Maka setelah seminggu Abu Nawas bekerja di istana, khalifah memanggilnya.
“Apakah tugasmu telah selesai Abu NAwas?”
„Benar Baginda“
„Sungguh aku salut kepadamu. Kau telah membuktikan kata-katamu. Ternyata kau
memang lebih menghargai istrimu dari pada harta benda duniawi.“
„Bolehkan saya segera pulang?“ tanya Abu Nawas
“Tentu saja. Dan ini hadiah yang dulu aku bawa ke rumahmu juga aku tambah hadiah
karena kau telah membantuku selama seminggu penuh. Terimalah”
“Bukan itu yang saya harapkan BAginda. Cukuplah hati Baginda yang puas, itu telah
cukup. Silakan berikan hadiah itu kepada kaum fakir miskin, hamba kemarin
mendapat rezki banyak dalam berdagang ketika BAginda datang ke rumah saya”

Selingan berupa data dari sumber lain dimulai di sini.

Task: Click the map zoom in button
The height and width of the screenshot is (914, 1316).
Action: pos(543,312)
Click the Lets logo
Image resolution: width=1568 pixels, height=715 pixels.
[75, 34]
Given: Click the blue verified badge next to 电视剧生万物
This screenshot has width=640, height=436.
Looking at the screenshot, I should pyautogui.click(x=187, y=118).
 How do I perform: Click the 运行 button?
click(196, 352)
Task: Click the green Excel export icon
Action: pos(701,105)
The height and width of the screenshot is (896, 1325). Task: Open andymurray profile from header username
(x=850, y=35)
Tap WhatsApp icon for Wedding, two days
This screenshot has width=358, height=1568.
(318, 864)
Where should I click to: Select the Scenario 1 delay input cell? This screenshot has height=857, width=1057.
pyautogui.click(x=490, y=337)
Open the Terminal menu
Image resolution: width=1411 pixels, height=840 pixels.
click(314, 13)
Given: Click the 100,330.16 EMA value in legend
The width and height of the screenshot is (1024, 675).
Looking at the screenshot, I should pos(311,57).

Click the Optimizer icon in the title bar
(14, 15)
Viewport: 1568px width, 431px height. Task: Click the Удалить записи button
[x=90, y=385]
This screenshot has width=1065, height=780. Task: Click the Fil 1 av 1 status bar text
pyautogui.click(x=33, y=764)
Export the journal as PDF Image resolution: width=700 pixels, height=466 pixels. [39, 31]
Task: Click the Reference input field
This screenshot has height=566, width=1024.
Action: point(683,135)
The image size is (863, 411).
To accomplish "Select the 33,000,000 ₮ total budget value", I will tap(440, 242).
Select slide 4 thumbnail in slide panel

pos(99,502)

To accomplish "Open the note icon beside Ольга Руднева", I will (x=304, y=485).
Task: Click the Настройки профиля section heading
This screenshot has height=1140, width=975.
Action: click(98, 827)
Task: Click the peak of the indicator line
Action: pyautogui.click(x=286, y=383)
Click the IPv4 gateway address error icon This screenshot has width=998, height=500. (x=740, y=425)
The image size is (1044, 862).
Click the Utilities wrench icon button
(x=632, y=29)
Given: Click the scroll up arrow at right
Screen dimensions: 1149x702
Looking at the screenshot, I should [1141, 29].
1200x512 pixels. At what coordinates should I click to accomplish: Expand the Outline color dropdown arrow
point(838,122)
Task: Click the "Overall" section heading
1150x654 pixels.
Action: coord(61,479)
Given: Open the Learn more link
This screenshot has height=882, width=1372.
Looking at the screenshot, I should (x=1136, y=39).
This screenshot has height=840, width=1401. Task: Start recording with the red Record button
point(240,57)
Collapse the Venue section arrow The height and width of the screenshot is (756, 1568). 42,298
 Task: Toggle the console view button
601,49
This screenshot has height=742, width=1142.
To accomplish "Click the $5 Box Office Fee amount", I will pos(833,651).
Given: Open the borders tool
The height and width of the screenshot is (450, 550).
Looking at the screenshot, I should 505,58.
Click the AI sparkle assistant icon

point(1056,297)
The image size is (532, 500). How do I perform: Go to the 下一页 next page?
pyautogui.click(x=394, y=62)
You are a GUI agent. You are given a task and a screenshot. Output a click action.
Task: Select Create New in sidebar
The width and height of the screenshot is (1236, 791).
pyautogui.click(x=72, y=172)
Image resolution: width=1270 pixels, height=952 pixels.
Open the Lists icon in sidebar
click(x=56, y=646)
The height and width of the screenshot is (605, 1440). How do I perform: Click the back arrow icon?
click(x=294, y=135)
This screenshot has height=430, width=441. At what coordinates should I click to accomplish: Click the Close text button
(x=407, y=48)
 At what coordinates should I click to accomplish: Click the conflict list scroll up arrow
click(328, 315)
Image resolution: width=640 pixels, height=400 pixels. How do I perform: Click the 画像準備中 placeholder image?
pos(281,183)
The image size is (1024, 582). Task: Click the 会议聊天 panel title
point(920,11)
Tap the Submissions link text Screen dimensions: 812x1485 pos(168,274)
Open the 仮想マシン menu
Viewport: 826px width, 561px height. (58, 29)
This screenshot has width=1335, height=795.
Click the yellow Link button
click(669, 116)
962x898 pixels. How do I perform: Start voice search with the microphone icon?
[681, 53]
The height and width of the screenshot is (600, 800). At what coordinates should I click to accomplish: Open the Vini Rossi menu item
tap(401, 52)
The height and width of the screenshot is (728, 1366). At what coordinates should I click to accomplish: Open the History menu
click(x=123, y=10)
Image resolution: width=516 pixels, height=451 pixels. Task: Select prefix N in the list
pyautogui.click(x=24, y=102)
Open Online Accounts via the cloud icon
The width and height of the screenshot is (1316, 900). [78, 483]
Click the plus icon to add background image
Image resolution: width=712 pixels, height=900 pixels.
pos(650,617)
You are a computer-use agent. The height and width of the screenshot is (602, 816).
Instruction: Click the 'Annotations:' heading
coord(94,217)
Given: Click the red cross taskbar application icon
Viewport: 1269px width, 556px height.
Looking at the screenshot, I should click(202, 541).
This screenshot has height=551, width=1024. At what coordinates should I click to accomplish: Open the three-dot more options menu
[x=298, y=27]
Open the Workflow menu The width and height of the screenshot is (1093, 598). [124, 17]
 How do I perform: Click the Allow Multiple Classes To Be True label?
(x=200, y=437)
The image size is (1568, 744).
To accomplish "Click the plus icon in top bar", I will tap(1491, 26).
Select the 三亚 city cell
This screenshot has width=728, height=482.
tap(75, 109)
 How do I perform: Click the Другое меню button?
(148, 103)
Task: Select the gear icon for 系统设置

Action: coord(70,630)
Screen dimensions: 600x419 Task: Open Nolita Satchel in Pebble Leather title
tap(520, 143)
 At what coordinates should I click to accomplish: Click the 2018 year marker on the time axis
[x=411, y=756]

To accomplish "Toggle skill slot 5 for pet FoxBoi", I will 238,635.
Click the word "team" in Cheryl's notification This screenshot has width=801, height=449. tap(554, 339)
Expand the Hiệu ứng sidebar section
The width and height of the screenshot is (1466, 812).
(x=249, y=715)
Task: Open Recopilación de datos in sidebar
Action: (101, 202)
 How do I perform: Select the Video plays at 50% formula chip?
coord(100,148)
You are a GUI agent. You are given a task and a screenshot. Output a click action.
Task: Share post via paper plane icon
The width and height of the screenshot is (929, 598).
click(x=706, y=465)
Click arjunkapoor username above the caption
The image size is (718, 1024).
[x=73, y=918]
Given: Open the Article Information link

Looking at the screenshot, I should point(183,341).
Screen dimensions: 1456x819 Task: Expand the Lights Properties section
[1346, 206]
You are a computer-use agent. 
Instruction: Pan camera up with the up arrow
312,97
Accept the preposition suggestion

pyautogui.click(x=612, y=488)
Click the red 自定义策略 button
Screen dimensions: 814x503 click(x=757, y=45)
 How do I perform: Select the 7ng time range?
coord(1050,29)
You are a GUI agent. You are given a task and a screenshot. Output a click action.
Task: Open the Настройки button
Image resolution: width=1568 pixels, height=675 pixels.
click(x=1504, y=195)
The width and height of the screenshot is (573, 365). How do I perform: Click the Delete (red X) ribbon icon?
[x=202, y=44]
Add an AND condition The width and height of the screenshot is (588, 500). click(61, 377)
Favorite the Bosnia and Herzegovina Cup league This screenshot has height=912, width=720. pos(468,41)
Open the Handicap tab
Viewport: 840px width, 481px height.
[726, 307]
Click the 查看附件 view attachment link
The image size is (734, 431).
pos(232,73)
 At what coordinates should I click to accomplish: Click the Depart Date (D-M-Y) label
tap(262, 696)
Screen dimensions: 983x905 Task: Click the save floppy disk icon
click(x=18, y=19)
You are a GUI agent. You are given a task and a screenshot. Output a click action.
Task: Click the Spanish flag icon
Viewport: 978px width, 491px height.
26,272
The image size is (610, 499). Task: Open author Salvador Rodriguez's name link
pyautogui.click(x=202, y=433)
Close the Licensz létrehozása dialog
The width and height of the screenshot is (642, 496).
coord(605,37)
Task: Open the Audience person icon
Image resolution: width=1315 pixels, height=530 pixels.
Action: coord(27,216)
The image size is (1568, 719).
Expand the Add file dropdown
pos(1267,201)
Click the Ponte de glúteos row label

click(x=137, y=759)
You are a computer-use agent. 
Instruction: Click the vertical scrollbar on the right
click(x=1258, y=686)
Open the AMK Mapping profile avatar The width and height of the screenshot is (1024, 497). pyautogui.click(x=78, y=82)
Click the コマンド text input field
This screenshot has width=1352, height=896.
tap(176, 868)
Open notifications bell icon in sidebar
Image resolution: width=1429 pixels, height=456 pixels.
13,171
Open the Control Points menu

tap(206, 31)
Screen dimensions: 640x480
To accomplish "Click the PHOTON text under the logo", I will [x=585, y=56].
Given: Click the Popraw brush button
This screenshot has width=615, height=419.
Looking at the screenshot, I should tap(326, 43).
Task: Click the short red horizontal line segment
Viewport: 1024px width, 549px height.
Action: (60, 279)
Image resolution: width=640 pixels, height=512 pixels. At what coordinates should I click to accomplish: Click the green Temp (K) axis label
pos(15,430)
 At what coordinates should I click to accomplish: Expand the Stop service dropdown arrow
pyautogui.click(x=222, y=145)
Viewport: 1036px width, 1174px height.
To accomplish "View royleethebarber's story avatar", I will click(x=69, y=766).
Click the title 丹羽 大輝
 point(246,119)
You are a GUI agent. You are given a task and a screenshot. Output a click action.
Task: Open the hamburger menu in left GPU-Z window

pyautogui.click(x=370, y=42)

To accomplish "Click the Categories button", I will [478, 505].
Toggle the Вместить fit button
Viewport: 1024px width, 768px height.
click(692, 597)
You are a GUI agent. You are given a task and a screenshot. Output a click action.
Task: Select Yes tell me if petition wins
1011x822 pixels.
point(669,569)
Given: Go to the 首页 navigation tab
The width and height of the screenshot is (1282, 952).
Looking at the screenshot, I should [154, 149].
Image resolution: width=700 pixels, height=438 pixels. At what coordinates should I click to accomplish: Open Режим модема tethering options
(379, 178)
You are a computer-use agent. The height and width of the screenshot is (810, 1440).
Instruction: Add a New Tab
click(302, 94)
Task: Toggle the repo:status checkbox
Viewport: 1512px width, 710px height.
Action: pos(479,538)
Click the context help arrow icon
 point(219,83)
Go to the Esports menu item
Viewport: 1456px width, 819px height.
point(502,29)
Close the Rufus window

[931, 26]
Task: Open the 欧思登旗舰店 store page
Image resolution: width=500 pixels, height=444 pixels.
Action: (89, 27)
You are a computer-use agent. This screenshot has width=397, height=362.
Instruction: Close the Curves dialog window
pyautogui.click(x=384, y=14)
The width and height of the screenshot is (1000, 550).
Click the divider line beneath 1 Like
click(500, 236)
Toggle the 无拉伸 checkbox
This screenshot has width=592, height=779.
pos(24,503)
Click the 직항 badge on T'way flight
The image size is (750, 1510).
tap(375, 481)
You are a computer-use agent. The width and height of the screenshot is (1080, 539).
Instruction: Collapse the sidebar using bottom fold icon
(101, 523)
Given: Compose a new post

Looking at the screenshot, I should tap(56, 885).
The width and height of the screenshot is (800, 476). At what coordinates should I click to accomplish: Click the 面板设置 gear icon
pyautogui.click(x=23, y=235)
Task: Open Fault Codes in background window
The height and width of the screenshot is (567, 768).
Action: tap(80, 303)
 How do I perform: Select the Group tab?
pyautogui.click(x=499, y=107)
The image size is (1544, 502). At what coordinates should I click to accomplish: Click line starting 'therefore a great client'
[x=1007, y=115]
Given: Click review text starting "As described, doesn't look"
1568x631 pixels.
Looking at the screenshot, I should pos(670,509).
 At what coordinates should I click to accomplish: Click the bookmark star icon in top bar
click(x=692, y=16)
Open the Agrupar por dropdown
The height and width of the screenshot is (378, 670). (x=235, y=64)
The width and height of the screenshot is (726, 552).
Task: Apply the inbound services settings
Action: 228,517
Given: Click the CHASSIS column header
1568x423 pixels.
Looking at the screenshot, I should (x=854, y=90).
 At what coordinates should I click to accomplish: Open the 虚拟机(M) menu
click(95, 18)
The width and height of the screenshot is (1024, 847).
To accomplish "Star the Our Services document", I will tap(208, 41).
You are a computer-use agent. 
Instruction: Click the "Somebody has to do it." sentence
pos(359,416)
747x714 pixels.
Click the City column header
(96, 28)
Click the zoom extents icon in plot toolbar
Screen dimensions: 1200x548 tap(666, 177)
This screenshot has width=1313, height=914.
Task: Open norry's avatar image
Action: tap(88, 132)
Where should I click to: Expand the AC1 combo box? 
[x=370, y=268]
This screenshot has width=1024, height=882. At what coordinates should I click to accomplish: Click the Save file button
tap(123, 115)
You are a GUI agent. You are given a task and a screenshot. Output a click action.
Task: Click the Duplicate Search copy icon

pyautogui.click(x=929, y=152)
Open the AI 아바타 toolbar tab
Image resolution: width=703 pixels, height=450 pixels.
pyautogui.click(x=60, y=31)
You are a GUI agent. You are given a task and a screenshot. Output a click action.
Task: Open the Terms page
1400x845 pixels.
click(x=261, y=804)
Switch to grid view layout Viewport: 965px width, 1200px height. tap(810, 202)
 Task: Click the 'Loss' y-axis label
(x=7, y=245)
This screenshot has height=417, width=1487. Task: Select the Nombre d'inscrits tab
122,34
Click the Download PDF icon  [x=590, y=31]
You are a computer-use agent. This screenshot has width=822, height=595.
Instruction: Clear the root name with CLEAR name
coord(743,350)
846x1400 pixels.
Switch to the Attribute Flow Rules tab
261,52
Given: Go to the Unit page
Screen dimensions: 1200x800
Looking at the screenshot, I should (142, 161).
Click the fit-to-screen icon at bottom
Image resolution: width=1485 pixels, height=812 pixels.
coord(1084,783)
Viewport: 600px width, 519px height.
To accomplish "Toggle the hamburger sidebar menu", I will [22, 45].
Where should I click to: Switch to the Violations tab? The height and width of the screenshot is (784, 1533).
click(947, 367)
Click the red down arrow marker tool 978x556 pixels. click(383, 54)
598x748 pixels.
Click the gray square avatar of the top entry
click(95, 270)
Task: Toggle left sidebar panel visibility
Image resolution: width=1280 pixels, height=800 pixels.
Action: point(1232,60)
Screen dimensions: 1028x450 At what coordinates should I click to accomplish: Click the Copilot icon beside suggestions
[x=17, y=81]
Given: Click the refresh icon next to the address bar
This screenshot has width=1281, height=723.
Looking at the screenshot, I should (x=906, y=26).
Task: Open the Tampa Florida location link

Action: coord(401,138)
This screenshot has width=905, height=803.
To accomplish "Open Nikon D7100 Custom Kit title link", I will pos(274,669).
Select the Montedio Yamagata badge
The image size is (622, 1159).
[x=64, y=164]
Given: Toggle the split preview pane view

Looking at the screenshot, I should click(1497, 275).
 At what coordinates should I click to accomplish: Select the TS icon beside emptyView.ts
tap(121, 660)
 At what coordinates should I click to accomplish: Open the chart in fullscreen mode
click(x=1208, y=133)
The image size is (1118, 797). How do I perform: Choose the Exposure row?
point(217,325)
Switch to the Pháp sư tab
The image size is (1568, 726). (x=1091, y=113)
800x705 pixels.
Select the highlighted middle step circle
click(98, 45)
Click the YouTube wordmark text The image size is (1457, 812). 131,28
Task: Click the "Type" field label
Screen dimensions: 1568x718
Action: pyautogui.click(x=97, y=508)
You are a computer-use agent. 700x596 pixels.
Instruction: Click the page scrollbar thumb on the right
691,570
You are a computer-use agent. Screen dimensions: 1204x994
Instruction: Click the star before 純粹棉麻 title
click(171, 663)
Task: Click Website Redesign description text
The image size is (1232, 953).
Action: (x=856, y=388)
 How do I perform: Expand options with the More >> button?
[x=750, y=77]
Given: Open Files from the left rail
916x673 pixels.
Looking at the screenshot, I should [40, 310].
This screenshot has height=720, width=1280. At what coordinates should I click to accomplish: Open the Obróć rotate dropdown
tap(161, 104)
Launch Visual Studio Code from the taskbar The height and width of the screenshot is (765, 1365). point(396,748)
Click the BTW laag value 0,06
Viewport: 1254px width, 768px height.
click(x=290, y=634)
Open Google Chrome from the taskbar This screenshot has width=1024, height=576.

“Tidak ini utuk kau, untuk kaum fakir dan miskin aku telah sediakan khusus!” kata
khalifah setengah memaksa.
Akhirnya Abu NAwas pulang dengan membawa begitu banyak hadiah.
Sesampai di rumah istrinya sedikit merajuk.
“Kenapa lama sekali Abang pergi ke istana?”
„Aku mendapat hukuman dari khalifah“
„Apakah Abang bersalah?“
„Tidak. Khalifah kesal karena tak kau persilakan masuk kala berkunjung ke mari“
„Oh, biar saja. Itukan pesan Abang?!“
„Akhirnya aku disuruh mengabdi seminggu di sana. Tapi lihat ini. Buah dari
ketaatanmu. Kita mendapat rezki banyak, lebih banyak dari hasil dagangku kemarin
yang seminggu“
Ternyata memang istri yang saleh itu banyak membawa berkah.